Wednesday, March 04, 2009

Back-Lighting For All Instruments

X-Plane 930 beta 4 will be out real soon, and it has a somewhat significant new instrument feature: all instruments (not just generic instruments) can have additive lighting.

But wait - what is additive lighting?  Additive lighting is the basic equation X-Plane uses for "lit" stuff.  Basically it says that the _LIT texture is added to the daytime texture to simulate the effect of an object that reflects sun light and emits its own light.  Here's a more detailed description.

It used to be that the _LIT textures for instrument overlays were used instead of the daytime ones at night.  Generic instruments introduced a new lighting mode, "back-lit", where the LIT texture is added to the daytime texture.  This lets you make an instrument that has a light behind it to illuminate the markings at night.

In particular, when an instrument is back-lit, the amount of LIT texture added in is a function of the instrument light levels (the pilot can turn this up and down) while the amount of day time texture is a function of the sun and spot light shining on the area.

Originally I did not want to extend the legacy instruments to support back-lit lighting.  What finally made me change my mind was the amount of detail in some of the standard mechanical instruments.  As an exercise, I converted the six pack and nav instruments of Max's default Cessna to generic instruments.  

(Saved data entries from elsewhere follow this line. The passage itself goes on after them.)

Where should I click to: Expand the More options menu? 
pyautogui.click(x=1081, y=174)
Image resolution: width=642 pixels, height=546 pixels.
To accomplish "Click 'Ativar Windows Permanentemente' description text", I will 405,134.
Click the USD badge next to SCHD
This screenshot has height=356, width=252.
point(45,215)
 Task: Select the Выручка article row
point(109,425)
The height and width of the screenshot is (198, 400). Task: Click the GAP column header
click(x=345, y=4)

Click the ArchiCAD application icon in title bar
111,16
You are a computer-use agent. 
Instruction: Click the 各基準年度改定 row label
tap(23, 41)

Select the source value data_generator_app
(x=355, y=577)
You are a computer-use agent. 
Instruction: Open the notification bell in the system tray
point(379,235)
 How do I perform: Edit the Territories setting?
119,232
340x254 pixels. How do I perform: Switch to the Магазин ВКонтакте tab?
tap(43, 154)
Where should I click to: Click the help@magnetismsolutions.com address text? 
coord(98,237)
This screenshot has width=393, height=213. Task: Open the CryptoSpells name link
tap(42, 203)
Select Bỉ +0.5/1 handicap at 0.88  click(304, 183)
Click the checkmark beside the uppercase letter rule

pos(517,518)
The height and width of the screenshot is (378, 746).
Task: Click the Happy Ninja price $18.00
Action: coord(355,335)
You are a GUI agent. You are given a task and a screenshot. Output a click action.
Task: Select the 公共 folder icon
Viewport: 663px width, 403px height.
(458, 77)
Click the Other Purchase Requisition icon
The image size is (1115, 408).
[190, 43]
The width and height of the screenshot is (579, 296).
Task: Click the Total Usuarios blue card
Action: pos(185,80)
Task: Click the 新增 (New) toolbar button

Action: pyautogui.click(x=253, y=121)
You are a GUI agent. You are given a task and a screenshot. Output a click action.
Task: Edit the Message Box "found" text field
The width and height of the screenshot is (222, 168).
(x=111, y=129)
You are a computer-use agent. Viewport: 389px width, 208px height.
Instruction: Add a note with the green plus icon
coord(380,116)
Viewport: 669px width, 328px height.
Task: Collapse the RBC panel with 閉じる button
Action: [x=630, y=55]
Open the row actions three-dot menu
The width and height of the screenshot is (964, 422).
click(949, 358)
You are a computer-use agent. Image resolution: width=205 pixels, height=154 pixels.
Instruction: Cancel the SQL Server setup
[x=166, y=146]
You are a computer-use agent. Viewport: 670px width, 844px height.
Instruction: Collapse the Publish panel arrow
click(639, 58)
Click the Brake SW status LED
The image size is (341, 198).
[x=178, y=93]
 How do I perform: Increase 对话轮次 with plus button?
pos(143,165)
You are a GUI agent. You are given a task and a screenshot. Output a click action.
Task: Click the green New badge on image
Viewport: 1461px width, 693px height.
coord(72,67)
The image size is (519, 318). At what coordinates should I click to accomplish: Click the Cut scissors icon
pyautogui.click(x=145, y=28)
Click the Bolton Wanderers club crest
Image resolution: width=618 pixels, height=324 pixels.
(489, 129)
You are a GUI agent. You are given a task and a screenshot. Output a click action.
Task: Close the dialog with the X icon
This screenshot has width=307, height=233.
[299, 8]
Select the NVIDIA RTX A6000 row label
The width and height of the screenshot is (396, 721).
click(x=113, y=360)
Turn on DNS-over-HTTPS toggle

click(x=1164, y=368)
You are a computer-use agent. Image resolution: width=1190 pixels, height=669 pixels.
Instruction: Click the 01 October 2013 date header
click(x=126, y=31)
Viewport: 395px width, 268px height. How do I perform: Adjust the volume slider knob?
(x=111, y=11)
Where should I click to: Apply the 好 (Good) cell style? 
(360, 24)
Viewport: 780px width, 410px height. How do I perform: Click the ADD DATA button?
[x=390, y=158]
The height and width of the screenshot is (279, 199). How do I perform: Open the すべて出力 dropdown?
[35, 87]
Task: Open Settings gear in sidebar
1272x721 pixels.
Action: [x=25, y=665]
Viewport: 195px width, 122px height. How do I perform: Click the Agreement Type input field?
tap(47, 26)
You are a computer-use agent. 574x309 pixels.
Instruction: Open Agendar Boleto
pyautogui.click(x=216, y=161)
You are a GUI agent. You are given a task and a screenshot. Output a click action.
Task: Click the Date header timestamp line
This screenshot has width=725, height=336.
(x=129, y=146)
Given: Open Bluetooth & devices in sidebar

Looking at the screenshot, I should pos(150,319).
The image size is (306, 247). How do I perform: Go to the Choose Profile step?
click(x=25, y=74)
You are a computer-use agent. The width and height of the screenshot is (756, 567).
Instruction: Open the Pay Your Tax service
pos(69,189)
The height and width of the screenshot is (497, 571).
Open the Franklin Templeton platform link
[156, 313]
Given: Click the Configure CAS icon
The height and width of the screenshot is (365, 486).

The conversion required a lot of new (and very weird) datarefs, some esoteric extensions to the generic needle instrument, and it lacked some of the finesse of Austin's built-in instruments. All of these problems stem from one limitation: the animation action of generic instruments cannot be nested.

(Of course there is a practical consideration too - for an author with legacy instruments, rebuilding with generics takes time. Typically it took about 4-6 generics to model each built-in instrument in the six pack. The conversion only took me about eight hours, but I have access to the source code of the built-in instruments, a luxury authors would not be able to leverage.)

So in the long term, I am at least investigating the notion of nested animations and movements for generic instruments; I think that this would be the final flexibility needed to model just about anything with generic instruments.

But for the short term, you can back-light your built-in instruments; just set the lighting mode to "additive" and create the LIT textures.

4 comments:

Alejandro Garcia said...

This sounds really promising, Ben. Will this work in 3D pits too?

Benjamin Supnik said...

Yes - they do work in the 3-d pit.

The only feature that isn't available in 3-d (in concert with other new features) is the 2-d spot lights. (Use the 3-d spot lights instead.)

Alejandro Garcia said...

Acording to some of your posts, we can't expect to see this for sceneries right soon, really? If yes, do you have any idea of a framerate loss according to what happens in the cockpits? I talk about adding this to a very small area around the plane, maybe 1 mille around

Benjamin Supnik said...

Alejandro: additive lighting (which is what back-lit instruments are) has been available for scenery since X-Plane 6 - it's the _LIT texture. Or are you referring to the 3-d spot lights? Those aren't available for scenery.